There was a cafe just opening up down the road. He wandered in, ordered a coffee and a pastry, and tried to converse with the youth behind the counter. All earrings and tattoos, the kid
didn’t seem interested in much except the music videos on the TV. If he knew about the Timmers case he wasn’t going to talk about it. That was obvious after the briefest of
conversations. Then a figure flitted past the door, a familiar one, a large dog by her side.

Bea Arends.

He was always good with names. Especially when they came with giant German shepherds who dug up corpses on the Marken shoreline. Van der Berg rushed outside, catching up with her as she fiddled
with her keys by a bedraggled old Hyundai.

‘We meet again,’ he said brightly.

She stared at him. An earnest middle-aged woman who worked as a cook in the institution. People in kitchens got to know everything about a place.

‘Found those girls yet?’ she asked.

‘Not yet.’

‘Any idea where they are?’

He smiled. She knew he couldn’t go there.

‘Oh well.’ She opened her door. He came closer and leaned against the front of the car. ‘Is there something you want, Sherlock?’

‘Just the usual. Answers.’

‘What’s the question?’

He laughed and said, ‘Lots. Did Mia and Kim really kill Rogier Glas?’

She scowled and looked more fierce when she did that.

‘Why ask someone like me? You lot said so. The courts did. Them doctors in Marken. Must be true, mustn’t it?’

‘People make mistakes,’ he said with a sigh.

‘They were just infants.
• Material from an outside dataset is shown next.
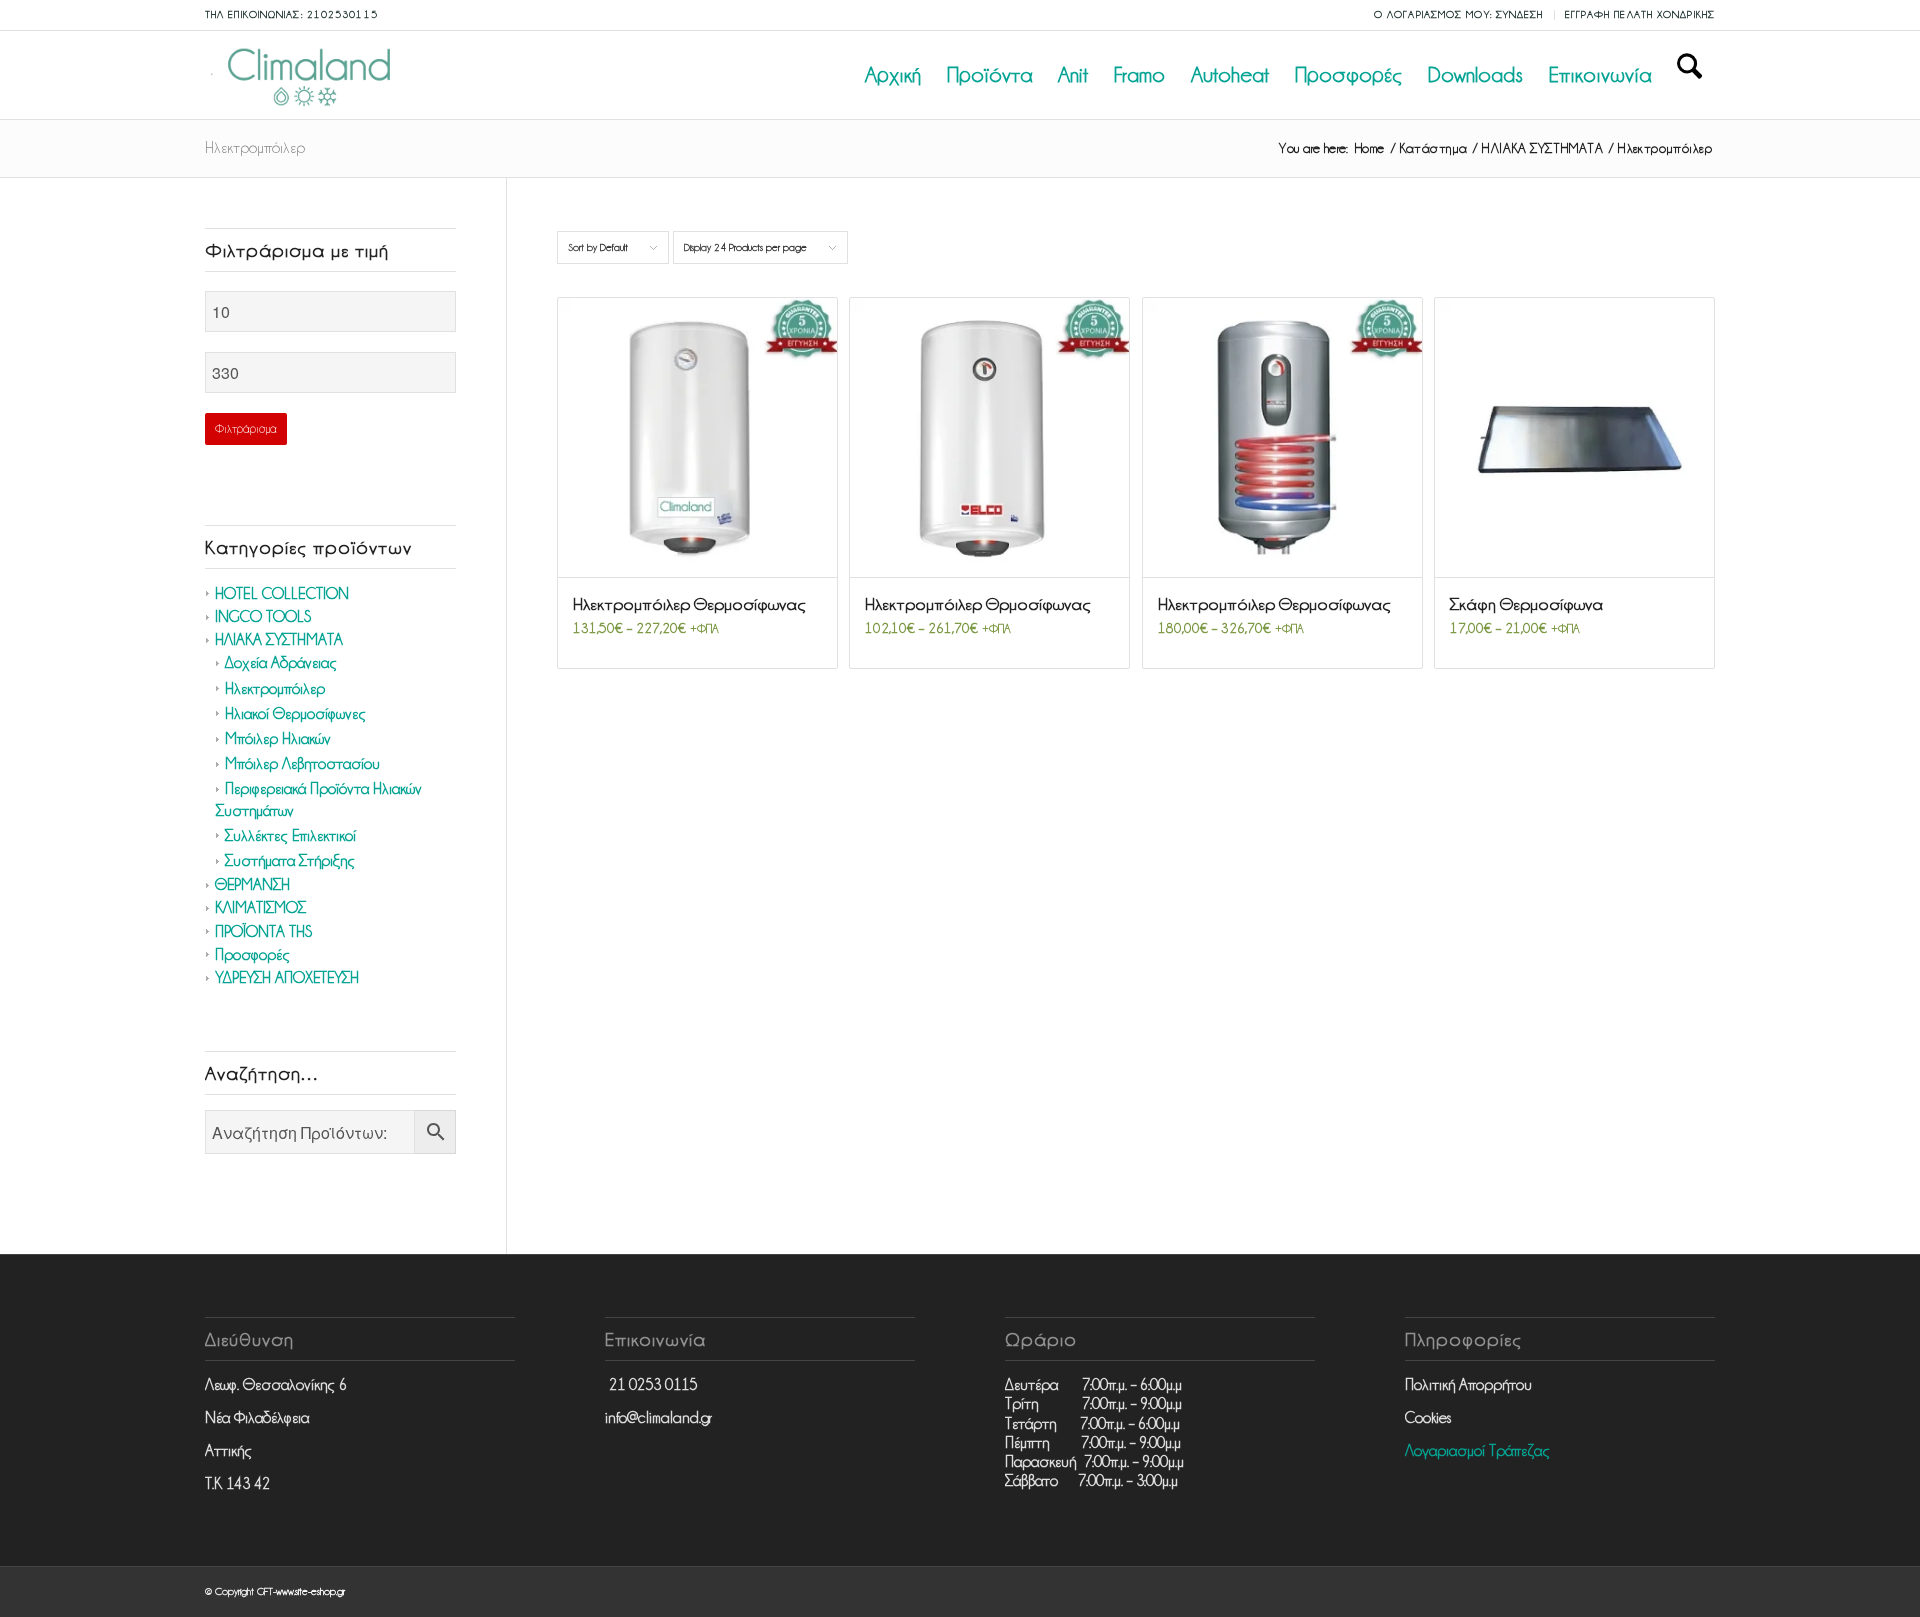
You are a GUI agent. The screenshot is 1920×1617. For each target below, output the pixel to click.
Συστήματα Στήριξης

I think that mother of theirs reckoned they’d be stars one day. Hoped that, anyway. Freya was a nice enough woman but a bit flighty. Pushy too. Pestered
everyone to help her. The boys in the band. That manager of theirs. None of what happened made a lot of sense to me. You got paid to sort that out. Are you saying you didn’t?’

‘I’m not sure what I’m saying,’ he admitted.

‘Are you going to look at it all again?’

He shrugged.

‘Got to find the girls first, haven’t we? You must have seen them in Marken.’

She closed the car door.

‘Course I did.’

‘What were they like?’

Without much thought she said, ‘Like . . . two kids who’d been kept in a kind of jail for most of their lives. No parents. No friends. So they were a bit weird. What do you expect?
They love one another. I know that. Close as peas in a pod. Sing like angels too.’ She hesitated. ‘Kim’s the awkward one. She thinks that dead sister of hers is still around. Or
pretends she does.’

‘And the other one?’

‘Mia? She has a name you know. She’s . . . kind. Thoughtful. A bit melancholy, I’d say. Who can blame her? I think she indulges her sister. I’m guessing mostly
though.’

She stared at him.

‘You haven’t asked me about Simon Klerk.’

‘No,’ he said. ‘I haven’t.’

‘Did they really do that?’

‘We just need to find them.’ He looked down the street, towards the steps that led to the waterfront. ‘Is there anyone here who can help?’

‘Not that I can think of. Good luck,’ she said then climbed in without another word and got behind the wheel.

Van der Berg saluted and doffed an imaginary hat. He called Marnixstraat. Vos was in a meeting. Laura Bakker managed to tell him what he half-suspected: no one was any the wiser about anything
two days after the Timmers girls went missing, apparently after leaving the naked body of their nurse half-buried on the Marken shore.

‘You got anyone else to talk to out there?’ she asked.

Ollie Haas, he thought. He’d driven past the former cop’s house on the edge of the town. Vos had warned him off that encounter, but Van der Berg had stopped by all the same. It
didn’t matter. The house was empty. No car in the drive.